--- SOURCE PASSAGE ---

Miss. Governor Signs Restrictive Fetal ‘Heartbeat Bill’ Designed To Challenge Roe V. Wade
The new Mississippi bill prohibits the abortion of a fetus with a detectable heartbeat, before the point where a woman may be aware she is pregnant.
Although similar “heartbeat bills” have failed in court countless times, the measure is part of a wave of restrictive state-level legislation that is geared toward challenging Roe v. Wade in the Supreme Court.
Meanwhile, in the federal House, there’s no longer a single Republican who supports abortion rights.
Reuters: Mississippi Governor Signs ‘Heartbeat’ Abortion Ban
Mississippi’s Republican governor signed one of America’s strictest abortion bills on Thursday banning women from obtaining an abortion once a fetal heartbeat is detected, which can often occur before a woman even realizes she is pregnant.
Dubbed the ‘heartbeat bill,’ this is the second legislative attempt in less than a year aimed at restricting abortions in a state with a single abortion clinic. In a tweet earlier this week, Governor Phil Bryant thanked the state’s legislature for “protecting the unborn” by passing the bill and sending it to him for his signature. (3/21)
The Washington Post: Mississippi’s New Fetal-Heartbeat Law Bans Most Abortions At About 6 Weeks
Mississippi’s new restrictions are part of a reinvigorated nationwide effort to limit access to abortion, propelled by Republican-dominated state legislatures and an increasingly conservative Supreme Court. This year alone, 12 states have introduced so-called heartbeat bills, including Texas, Florida, Georgia, Ohio and Missouri — some of the country’s most populous states. (Thebault, 3/21)
The Associated Press: Glance At What Some State Legislatures Are Doing On Abortion
Mississippi’s governor signed into law one of the most restrictive abortion bans in the country on Thursday. The bill outlaws abortions after the heartbeat of a fetus can be detected, around roughly the sixth week of a pregnancy.
The ban is set to take effect on July 1, but abortion-rights advocates have already pledged to file lawsuits to stop it. Actions taken on abortion by legislatures across the United States. (3/21)
Cleveland Plain Dealer: Federal Judge Partially Blocks Ohio Law Tightening Abortion Restrictions
A federal judge issued a temporary restraining order late Thursday that partially blocked an Ohio law banning an abortion method called dilation and evacuation — the most common method of second-trimester abortions.

---

**PARTS OF THE EXERCISE:**
[1] According to the abortion-law roundup, on what date is Mississippi's heartbeat ban set to take effect?
[2] Carry on the abortion-law roundup from its last sentence.
The material that comes after the abortion-law roundup is separate from it.

--- RECORD SET ---

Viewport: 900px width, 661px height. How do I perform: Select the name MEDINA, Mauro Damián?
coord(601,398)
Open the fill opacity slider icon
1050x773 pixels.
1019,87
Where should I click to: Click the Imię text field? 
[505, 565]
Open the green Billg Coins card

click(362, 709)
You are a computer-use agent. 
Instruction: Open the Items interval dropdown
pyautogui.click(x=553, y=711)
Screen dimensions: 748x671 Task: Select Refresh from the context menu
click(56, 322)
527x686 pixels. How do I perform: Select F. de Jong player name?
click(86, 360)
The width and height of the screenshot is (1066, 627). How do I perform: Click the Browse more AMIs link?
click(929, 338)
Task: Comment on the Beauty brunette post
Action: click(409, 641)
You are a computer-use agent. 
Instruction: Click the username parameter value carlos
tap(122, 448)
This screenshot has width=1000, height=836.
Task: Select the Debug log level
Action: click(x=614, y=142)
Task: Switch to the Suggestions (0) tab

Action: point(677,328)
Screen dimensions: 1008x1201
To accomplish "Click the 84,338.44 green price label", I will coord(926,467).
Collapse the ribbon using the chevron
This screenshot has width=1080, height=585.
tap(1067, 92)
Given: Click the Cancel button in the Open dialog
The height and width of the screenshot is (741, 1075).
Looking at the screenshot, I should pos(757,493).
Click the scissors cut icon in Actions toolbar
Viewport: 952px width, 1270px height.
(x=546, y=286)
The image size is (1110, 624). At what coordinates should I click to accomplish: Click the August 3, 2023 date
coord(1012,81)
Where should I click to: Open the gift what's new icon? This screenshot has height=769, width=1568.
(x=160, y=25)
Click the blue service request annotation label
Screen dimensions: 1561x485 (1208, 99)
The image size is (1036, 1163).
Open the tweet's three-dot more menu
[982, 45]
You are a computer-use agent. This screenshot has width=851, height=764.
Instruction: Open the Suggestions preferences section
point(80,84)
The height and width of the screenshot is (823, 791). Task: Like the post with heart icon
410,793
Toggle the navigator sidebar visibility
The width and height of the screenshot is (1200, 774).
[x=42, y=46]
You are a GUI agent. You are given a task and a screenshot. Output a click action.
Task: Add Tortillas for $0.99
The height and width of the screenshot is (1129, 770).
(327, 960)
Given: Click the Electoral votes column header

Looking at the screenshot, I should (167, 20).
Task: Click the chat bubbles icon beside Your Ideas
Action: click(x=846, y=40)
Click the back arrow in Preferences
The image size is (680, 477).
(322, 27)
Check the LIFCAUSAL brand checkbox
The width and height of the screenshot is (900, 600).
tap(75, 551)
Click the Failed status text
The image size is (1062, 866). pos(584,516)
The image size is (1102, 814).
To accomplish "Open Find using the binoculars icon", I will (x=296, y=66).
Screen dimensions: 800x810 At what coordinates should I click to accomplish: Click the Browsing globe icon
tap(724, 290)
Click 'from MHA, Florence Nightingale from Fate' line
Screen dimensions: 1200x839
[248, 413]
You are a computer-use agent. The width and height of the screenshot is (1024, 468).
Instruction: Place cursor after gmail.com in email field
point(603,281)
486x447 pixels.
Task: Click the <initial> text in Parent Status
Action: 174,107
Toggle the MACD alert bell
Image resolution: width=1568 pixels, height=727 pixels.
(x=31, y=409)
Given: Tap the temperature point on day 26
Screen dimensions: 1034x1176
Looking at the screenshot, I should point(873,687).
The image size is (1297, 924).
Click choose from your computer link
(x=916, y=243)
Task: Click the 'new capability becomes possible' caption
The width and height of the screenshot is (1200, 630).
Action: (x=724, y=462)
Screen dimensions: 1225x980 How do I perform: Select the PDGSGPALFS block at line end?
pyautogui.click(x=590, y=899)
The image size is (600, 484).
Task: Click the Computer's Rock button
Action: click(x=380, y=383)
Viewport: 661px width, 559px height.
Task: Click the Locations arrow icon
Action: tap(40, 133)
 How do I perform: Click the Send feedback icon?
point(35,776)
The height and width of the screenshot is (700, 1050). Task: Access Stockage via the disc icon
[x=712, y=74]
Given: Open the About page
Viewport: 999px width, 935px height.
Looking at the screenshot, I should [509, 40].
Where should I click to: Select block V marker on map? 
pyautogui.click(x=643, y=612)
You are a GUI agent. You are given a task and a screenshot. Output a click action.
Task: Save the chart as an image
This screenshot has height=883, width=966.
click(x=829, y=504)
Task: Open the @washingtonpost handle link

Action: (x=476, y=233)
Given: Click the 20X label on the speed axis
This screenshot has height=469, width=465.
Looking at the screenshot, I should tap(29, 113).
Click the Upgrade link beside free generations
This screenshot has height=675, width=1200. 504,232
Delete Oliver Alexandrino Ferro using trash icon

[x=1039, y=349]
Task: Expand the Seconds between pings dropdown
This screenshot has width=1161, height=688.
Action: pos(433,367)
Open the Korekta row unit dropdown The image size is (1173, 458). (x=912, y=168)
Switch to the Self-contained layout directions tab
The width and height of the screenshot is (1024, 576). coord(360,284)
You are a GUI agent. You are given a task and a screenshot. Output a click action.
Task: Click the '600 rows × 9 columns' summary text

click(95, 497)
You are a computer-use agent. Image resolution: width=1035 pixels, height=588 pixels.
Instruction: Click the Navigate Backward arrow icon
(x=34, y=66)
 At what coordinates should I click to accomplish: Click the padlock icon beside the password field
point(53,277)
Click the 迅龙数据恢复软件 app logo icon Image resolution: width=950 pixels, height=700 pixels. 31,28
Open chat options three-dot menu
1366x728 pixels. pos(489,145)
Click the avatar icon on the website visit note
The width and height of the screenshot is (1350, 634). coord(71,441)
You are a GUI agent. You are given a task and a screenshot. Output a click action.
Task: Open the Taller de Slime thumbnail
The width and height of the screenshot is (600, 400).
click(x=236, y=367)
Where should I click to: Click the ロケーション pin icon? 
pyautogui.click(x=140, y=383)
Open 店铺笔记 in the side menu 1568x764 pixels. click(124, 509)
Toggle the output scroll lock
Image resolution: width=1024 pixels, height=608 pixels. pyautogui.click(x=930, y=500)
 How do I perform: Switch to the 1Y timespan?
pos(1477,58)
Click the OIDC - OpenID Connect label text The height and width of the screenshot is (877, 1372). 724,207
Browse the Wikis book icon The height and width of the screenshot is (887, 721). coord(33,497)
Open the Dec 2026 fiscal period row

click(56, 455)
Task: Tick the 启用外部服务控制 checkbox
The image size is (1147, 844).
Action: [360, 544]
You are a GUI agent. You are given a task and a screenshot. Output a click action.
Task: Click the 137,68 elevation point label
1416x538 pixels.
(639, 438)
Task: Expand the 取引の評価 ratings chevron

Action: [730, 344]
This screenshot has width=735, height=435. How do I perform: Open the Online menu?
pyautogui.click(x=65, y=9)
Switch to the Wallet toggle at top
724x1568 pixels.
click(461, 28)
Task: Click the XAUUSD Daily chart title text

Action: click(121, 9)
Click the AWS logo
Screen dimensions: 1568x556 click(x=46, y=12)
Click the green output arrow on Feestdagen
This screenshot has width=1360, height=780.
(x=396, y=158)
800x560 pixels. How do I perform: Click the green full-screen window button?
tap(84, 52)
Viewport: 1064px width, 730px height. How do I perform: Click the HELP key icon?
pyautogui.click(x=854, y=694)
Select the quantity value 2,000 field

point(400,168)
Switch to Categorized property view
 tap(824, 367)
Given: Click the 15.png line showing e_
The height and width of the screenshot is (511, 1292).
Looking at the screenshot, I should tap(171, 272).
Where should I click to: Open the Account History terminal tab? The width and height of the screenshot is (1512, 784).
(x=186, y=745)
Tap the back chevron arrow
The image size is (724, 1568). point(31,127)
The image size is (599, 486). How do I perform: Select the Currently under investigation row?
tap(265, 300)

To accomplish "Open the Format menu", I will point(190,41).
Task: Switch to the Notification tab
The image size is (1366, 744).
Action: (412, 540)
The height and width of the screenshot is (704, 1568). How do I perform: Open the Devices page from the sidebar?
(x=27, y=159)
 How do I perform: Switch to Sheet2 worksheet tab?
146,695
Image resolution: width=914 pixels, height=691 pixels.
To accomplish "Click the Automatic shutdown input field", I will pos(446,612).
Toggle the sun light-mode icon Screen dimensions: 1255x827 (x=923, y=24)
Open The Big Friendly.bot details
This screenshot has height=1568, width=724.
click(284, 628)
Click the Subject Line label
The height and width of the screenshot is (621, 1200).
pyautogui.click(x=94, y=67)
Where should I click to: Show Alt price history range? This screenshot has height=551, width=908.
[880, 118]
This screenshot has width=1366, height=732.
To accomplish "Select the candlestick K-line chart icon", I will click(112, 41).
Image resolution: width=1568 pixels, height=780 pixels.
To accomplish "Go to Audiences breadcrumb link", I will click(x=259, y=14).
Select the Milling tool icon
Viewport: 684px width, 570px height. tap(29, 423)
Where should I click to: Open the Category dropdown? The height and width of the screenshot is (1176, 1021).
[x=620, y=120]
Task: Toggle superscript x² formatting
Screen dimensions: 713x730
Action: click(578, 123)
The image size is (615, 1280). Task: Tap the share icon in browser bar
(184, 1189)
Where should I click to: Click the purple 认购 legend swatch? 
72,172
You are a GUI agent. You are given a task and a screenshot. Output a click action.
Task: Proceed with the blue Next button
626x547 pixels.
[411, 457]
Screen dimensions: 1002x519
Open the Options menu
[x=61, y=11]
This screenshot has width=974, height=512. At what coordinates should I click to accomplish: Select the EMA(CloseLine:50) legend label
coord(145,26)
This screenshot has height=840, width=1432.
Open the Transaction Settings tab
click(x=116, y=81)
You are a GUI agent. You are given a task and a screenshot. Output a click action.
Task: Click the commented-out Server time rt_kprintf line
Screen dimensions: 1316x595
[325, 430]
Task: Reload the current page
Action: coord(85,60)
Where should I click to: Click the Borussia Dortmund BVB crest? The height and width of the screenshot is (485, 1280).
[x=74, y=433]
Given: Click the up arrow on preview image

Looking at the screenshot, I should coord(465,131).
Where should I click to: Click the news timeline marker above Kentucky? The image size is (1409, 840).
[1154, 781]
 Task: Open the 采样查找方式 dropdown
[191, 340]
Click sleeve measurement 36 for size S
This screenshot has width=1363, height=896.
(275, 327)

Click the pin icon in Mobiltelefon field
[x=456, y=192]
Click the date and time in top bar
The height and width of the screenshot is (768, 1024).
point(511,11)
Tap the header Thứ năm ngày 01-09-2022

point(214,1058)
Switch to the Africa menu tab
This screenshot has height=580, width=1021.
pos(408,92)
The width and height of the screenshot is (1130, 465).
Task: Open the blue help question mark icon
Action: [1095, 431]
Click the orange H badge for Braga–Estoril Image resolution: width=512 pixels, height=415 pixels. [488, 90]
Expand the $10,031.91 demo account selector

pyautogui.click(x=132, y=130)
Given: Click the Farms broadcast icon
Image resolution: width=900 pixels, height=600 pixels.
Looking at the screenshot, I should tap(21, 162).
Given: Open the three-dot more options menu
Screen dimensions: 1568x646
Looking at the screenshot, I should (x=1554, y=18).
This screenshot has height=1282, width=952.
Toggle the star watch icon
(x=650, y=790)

---

**ANSWERS PER TASK:**
[1] July 1

[2]
Senior U.S. District Judge Michael Barrett in Cincinnati listed several portions of the law, which then-Gov. John Kasich signed in December, that he barred from being enforced. He did not fully block the implementation of the law, which is set to go into effect Friday. (Heisig, 3/21)
The Wall Street Journal: House Republicans Now Unanimous In Opposing Abortion Rights
The start of a new Democratic-led House this year also marked the end of an era, as the House Republican caucus now doesn’t have a single lawmaker considered a supporter of abortion rights. The unanimity on opposing abortion rights followed the retirements of centrist Republican Reps. Charlie Dent of Pennsylvania and Rodney Frelinghuysen of New Jersey.
Their ranks could continue to diminish in the Senate, where only GOP Sens. Lisa Murkowski of Alaska and Susan Collins of Maine remain as supporters of abortion rights. (Peterson, 3/21)
And in other news on abortions and family planning funding —
Politico: Blue States Threaten To Drop Family Planning Program Over Trump Abortion Rule
Some Democratic states plan to withdraw from the main federal family planning program if they can’t win a court challenge to stop the Trump administration from steering the money away from health providers who offer abortions or make abortion referrals.
Oregon and Washington already have said they would opt out of the Title X program, which steers $286.5 million for birth control and reproductive health services for low-income women, if the new rules take effect in early May. Maryland could soon join them, and other states may follow. They say the new restrictions would undermine medical care for patients, and, in some cases, violate state laws. (Roubein and Ollstein, 3/21) Source.